M. Caron (Régys) : La Chambre a dû attendre pendant plusieurs minutes le premier ministre qui avait quitté le salon bleu. On a entendu la cloche pendant plusieurs minutes. C'est un accident fortuit, d'après vous, Mme David?

Mme David (Gouin) : Demandez-le donc à Mme Couillard. L'important, c'est qu'il soit revenu et c'est qu'on ait voté unanimement pour cette motion.

M. Khadir : Ça n'arrive pas souvent que moi, je me lève en premier, puis Philippe Couillard en deuxième. Je ne me rappelle pas...

Mme David (Gouin) : Alors, on en est heureux.

M. Robillard (Alexandre) : ...restrictive de l'article 35, selon vous, là, plutôt, disons, stricte, est-ce que ça témoigne d'un malaise face à la situation qui est visée par les commentaires restreints?

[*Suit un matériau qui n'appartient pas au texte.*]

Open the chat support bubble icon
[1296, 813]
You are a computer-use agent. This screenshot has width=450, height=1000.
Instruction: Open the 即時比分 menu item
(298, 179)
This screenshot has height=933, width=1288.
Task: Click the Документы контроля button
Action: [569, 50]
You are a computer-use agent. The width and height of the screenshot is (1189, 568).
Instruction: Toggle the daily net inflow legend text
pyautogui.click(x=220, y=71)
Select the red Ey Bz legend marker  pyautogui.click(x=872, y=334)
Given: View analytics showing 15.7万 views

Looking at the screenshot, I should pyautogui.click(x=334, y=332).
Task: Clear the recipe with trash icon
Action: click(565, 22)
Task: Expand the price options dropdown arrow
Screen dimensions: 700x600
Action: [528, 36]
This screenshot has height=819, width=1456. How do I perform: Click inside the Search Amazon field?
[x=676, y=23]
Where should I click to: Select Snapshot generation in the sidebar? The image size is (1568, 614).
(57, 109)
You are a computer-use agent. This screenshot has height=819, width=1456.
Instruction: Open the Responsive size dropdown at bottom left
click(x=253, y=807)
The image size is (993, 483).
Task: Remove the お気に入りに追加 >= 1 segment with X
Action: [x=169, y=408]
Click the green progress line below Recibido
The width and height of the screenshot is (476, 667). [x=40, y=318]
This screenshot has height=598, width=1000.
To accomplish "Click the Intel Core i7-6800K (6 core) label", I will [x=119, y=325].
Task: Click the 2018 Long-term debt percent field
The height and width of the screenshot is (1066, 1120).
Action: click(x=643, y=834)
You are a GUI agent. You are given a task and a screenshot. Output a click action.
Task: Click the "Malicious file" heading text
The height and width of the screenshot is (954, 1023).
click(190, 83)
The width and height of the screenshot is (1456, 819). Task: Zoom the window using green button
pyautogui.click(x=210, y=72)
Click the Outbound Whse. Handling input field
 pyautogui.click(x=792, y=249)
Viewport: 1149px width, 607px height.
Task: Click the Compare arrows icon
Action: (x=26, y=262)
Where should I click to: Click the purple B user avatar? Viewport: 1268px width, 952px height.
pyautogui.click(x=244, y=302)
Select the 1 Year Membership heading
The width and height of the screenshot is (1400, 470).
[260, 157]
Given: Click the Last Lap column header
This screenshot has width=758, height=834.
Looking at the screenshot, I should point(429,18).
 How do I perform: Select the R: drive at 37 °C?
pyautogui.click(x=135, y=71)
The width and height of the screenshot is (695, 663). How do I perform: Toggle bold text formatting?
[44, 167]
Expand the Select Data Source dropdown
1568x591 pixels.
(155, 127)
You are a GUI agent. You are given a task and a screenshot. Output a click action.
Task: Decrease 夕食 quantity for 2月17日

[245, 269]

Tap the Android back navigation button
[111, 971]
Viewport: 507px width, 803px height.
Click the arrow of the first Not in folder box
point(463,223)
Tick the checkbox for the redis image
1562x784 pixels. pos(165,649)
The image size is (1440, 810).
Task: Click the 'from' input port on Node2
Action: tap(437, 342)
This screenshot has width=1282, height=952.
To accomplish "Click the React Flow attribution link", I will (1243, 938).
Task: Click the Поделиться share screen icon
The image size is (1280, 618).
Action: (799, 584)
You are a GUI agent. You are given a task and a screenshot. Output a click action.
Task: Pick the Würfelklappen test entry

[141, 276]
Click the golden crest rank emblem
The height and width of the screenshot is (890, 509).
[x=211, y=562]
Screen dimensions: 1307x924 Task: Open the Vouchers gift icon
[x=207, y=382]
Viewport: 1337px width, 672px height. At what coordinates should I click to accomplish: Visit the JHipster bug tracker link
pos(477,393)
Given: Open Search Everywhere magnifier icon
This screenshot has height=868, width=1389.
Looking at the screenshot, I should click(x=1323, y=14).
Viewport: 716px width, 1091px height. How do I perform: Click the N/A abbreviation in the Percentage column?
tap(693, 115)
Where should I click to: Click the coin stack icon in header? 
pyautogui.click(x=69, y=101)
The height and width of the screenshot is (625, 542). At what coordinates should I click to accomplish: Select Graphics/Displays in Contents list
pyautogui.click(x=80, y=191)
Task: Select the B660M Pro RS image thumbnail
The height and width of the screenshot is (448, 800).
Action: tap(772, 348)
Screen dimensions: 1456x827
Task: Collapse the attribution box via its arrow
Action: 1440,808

M. Khadir : C'est sur qu'il y a un malaise. Et c'est sûr que ça doit choquer beaucoup de ministres actuels de voir que leur ex-collègue a été, je dirais, si outrageusement incriminée par l'arrestation de l'UPAC. Après tout, c'est une collègue qui faisait à peu près la même chose que les autres ministres, que le premier ministre, ramasser 100 000 $. Son seul... Bon, elle a des responsabilités comme les autres, mais ce qui la rendait plus facilement atteignable par la justice, c'est qu'elle devait distribuer des contrats. Après tout, c'est elle qui est aux Affaires municipales.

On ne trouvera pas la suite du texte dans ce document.